Using MongoDB from a .NET is simple. There are a bunch of .NET drivers around, but for this example, we will use standard driver maintained and supported by 10gen (the makers of MongoDB).
The driver can be added to your project using NuGet:
install-package mongocsharpdriver
10gen has a detailed tutorial, but here are some basics.

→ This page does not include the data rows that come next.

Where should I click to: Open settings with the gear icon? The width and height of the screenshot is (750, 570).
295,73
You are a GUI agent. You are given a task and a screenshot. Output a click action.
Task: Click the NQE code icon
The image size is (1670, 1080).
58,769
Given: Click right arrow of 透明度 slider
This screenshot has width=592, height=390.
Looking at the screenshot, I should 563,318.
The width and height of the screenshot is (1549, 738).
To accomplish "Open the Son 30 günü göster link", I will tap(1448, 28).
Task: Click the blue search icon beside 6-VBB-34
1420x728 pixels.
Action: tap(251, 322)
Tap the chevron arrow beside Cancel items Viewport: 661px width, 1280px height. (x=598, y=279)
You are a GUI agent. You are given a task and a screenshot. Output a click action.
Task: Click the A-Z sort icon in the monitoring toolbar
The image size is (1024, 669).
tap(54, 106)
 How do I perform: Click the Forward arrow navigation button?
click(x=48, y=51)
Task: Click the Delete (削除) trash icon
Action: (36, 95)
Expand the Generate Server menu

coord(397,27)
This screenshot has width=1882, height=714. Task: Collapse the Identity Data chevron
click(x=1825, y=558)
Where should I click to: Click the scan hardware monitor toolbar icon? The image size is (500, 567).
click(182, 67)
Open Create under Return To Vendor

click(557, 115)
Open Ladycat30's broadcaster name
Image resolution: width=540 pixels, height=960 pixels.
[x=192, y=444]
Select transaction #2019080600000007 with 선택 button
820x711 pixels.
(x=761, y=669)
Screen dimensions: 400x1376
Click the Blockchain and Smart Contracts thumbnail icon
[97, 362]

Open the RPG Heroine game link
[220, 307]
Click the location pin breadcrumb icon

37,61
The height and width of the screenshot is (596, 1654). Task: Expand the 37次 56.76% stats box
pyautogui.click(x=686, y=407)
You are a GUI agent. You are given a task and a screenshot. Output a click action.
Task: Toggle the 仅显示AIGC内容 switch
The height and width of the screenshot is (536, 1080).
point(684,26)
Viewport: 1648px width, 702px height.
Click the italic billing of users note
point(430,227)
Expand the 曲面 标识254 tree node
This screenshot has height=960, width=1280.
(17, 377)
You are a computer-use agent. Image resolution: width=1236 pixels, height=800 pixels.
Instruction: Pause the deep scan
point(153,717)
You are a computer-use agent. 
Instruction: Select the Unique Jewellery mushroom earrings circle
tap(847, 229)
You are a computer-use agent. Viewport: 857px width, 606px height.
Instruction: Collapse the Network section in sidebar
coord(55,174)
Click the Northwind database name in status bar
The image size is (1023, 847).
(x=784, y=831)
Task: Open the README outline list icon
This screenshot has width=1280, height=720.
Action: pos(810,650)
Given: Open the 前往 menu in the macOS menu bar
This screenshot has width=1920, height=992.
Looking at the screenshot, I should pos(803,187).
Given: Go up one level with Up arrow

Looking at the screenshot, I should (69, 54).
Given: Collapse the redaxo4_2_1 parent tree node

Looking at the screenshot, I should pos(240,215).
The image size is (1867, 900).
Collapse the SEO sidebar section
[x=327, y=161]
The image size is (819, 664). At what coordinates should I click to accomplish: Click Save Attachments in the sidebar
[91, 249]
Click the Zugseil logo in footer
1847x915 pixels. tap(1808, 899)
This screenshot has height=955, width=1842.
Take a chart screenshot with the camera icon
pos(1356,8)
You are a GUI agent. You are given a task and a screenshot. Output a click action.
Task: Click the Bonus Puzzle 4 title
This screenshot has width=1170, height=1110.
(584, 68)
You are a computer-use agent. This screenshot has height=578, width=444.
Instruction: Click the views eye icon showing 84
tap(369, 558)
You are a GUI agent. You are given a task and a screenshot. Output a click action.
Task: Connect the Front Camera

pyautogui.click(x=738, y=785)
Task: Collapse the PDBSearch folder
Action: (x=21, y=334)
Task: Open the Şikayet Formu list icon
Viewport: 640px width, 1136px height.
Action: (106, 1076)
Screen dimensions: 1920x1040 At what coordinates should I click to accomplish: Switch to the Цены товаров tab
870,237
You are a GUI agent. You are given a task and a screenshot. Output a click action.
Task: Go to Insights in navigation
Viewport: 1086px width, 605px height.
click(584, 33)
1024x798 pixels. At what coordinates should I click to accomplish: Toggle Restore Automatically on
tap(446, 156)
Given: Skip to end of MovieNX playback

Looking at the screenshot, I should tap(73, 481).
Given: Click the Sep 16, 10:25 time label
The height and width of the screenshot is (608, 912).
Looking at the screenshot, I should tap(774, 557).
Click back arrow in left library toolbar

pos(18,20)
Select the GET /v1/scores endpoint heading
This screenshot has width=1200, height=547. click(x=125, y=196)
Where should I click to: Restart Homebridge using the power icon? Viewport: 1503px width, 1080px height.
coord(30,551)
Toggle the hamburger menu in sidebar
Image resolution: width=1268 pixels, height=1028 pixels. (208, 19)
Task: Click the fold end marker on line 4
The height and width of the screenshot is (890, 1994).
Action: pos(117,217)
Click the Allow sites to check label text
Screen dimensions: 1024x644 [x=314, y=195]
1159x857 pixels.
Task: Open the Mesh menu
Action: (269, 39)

The objects you persist to MongoDB have to be instances of classes that have an Id member, like this one (Bson is a binary serialization of JSON):
using MongoDB.Bson;
namespace AppHarborMongoDBDemo.Models
{
public class Thingy
{
public ObjectId Id { get; set; }
public string Name { get; set; }
}
}
You can persist and fetch objects of this class like so:
var connectionstring =
ConfigurationManager.AppSettings.Get("(MONGOHQ_URL|MONGOLAB_URI)");
var url = new MongoUrl(connectionstring);
var client = new MongoClient(url);
var server = client.GetServer();
var database = server.GetDatabase(url.DatabaseName);
var collection = database.GetCollection<Thingy>("Thingies");
// insert object
collection.Insert(new Thingy { Name = "foo" });
// fetch all objects
var thingies = collection.FindAll();
If you are testing with a local instance of MongoDB, your connection URI should look something like this:
"mongodb://localhost/Things";
We have created a complete MVC app using MongoDB that you can use to get started.